One of the tools that I use for my personal websites, including this blog, is haproxy. These steps produce an install of haproxy that supports all HTTP versions up to HTTP/3.
Here are some distilled instructions for installing it from source. I primarily use Ubuntu.
The center of all this is a series of shell scripts that I use to automate the build and install. At the following github URL you will find all the scripts:
Clone the repo using normal gthub methods.
There is a script included that will do all the prep tasks and install prerequisite packages. It has been tested on Ubuntu Server and AlmaLinux 8, but should work on any RHEL/Fedora clone and all distros derived from Debian, which includes Ubuntu, Mint, and of course Debian. If you have some other OS, you may need to examine the prep_source script and work out what to do for your OS. On Debian-derived systems, the prep_source script will make some carefully tested changes to the file
/etc/apt/sources.list in order to add source repositories. That modification should be safe for all users of Debian-derived systems, but it can’t be 100% guaranteed. It will also install and start docker.
The first time you run through these instructions, you’ll need to do the commands below to prepare the source directory and install/activate the haproxy service in systemd. After the first time, you can skip to the wide horizontal line below to update or reinstall.
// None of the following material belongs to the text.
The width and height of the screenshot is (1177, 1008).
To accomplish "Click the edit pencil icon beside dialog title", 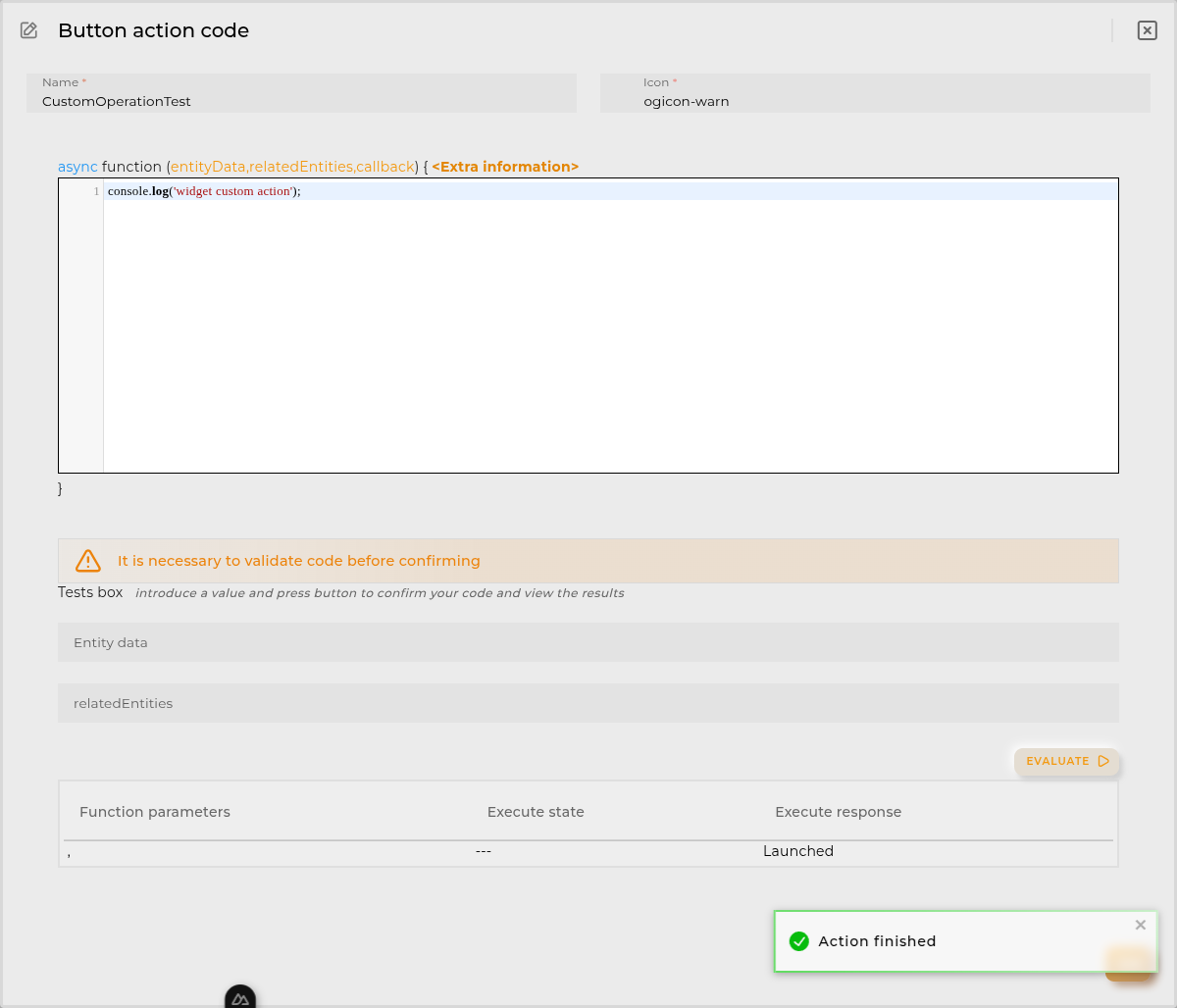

cd /path/to/cloned/git/repo sudo ./prep_source sudo ./install-haproxy-service git-haproxy-2.8
If your OS is using some form of sysvinit, the service installer script in the commands above will almost certainly fail to install the haproxy service. You’re on your own for getting that done. Consider switching to something better. Many modern POSIX operating systems are using systemd because it’s more robust than the old sysvinit. There are likely service install instructions for sysvinit that Google can find. The scripts used above will not start the service, as that gets handled later as part of the build.
With the git repos cloned, prerequisite packages installed, and the service installed, run the fullstack command. It will build/install the latest quictls openssl and the latest haproxy dev version, then restart haproxy.
If you haven’t created /etc/haproxy/haproxy.cfg with a good config before running fullstack, then starting the service will fail, and you’ll need to take care of installing a config before trying to start the service. Also be aware that if you ask haproxy to listen on ports that another process is already listening on, the service start will also fail. This can be a problem if you have a webserver like Apache or Nginx installed.
I have included a sample haproxy config and sample certificate list in the repo. These are redacted versions of the config that I use. It is unlikely that they are usable as-is, but they serve to illustrate how haproxy can be used for a few different backends. The sample config achieves a grade of A+ on the Qualys Labs SSL test. Note that if your server has multiple IP addresses, that you must set up UDP bind lines for the IP addresses you’re going to use individually. It will not work properly if you use the 0.0.0.0 address that you’ll find in the sample config. This is a quirk of how UDP works, it is not an indication of a problem.
Updates to quictls are infrequent, so most of the time you just need to upgrade haproxy. The fullstack script will compile and install both quictls and haproxy. I jsut use the fullstack script when I do an update, but you can save a little bit of time on the compile if you only update haproxy with a command like below.
sudo ./new-haproxy git-haproxy-2.8
Installing quictls with these scripts adds a “qssl” script to /usr/local/bin that will run the quictls variant of openssl that it installs. This is done so the alternate openssl is available in a way that doesn’t interfere with the stock openssl.
I have haproxy listening on ports 80 and 443, and Apache listening on port 81 only. I also have backends for Plex, Gitlab, and and a few other things.
For the most part, I have disabled TLS on the back end services. I had to leave TLS enabled on the Plex backend. None of the backends other than Plex are reachable from the Internet, and Plex is only available because that’s what Plex requires to work properly, so they have taken steps to make it secure.
QUIC/HTTP3 will require both UDP and TCP traffic allowed on port 443. QUIC/HTTP3 is a UDP protocol, but the first time the browser makes contact, it will be over TCP, using an earlier HTTP version.
The git repo includes a config file for gitlab that sets up a CI/CD pipeline. It requires a gitlab-runner configured for shell.